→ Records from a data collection

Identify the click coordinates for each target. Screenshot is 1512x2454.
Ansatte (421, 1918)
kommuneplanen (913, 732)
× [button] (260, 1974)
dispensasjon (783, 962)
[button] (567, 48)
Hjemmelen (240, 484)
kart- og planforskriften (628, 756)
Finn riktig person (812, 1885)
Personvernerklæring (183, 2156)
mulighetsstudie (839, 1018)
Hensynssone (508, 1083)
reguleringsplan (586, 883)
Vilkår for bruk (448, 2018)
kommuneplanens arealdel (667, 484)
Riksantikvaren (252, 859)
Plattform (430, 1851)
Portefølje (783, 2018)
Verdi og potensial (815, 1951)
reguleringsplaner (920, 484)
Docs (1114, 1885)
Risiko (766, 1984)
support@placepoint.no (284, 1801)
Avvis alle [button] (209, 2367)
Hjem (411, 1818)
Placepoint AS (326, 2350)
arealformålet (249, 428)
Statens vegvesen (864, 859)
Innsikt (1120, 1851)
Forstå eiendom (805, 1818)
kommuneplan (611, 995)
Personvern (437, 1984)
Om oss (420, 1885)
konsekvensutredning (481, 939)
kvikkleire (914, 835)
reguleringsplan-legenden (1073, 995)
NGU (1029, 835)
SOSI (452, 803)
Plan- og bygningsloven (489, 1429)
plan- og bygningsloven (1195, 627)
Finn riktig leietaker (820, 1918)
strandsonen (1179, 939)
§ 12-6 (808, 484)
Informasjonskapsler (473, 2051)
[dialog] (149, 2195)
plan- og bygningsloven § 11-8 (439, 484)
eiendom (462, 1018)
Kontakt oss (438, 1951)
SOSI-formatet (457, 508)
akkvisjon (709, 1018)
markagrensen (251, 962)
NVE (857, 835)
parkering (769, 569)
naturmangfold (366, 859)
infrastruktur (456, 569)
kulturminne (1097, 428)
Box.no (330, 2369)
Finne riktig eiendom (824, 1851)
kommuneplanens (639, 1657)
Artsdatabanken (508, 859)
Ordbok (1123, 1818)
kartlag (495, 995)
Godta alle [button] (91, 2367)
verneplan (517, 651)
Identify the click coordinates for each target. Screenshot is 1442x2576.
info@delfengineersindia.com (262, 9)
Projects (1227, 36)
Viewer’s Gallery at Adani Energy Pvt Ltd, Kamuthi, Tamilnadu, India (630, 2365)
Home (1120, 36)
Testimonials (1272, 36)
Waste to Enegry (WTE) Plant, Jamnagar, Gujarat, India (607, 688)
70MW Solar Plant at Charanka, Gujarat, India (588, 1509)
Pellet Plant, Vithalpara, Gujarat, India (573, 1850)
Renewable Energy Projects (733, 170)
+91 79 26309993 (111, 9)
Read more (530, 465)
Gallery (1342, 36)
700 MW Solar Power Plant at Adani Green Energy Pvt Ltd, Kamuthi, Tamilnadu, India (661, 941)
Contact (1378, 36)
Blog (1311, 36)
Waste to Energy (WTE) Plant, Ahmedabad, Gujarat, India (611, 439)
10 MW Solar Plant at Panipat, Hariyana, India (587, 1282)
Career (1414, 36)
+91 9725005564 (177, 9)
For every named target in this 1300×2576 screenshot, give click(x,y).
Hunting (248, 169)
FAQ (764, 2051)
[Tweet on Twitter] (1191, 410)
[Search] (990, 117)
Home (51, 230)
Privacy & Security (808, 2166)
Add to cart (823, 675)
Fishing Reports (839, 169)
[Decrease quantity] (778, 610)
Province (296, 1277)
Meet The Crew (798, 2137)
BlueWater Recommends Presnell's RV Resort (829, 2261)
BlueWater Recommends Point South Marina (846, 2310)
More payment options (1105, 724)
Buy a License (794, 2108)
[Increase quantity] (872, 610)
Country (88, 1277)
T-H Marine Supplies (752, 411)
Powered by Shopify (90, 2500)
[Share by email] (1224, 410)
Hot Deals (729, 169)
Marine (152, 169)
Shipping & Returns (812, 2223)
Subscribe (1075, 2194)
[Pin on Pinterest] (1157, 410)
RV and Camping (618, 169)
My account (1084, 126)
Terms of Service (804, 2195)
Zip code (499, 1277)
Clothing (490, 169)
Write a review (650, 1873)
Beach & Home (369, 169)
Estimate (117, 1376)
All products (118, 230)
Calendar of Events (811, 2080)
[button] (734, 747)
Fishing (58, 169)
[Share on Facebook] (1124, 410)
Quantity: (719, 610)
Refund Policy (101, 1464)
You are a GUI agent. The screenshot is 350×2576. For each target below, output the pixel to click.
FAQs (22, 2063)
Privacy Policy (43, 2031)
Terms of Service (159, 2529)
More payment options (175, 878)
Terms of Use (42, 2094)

→ DIRECTIONS FOR THIS TASK
Restate verbatim the first line above and all lines after it through the line containing "Om oss (420, 1885)"; omit the rest.

→ TASK ANSWER
Identify the click coordinates for each target. Screenshot is 1512x2454.
Ansatte (421, 1918)
kommuneplanen (913, 732)
× [button] (260, 1974)
dispensasjon (783, 962)
[button] (567, 48)
Hjemmelen (240, 484)
kart- og planforskriften (628, 756)
Finn riktig person (812, 1885)
Personvernerklæring (183, 2156)
mulighetsstudie (839, 1018)
Hensynssone (508, 1083)
reguleringsplan (586, 883)
Vilkår for bruk (448, 2018)
kommuneplanens arealdel (667, 484)
Riksantikvaren (252, 859)
Plattform (430, 1851)
Portefølje (783, 2018)
Verdi og potensial (815, 1951)
reguleringsplaner (920, 484)
Docs (1114, 1885)
Risiko (766, 1984)
support@placepoint.no (284, 1801)
Avvis alle [button] (209, 2367)
Hjem (411, 1818)
Placepoint AS (326, 2350)
arealformålet (249, 428)
Statens vegvesen (864, 859)
Innsikt (1120, 1851)
Forstå eiendom (805, 1818)
kommuneplan (611, 995)
Personvern (437, 1984)
Om oss (420, 1885)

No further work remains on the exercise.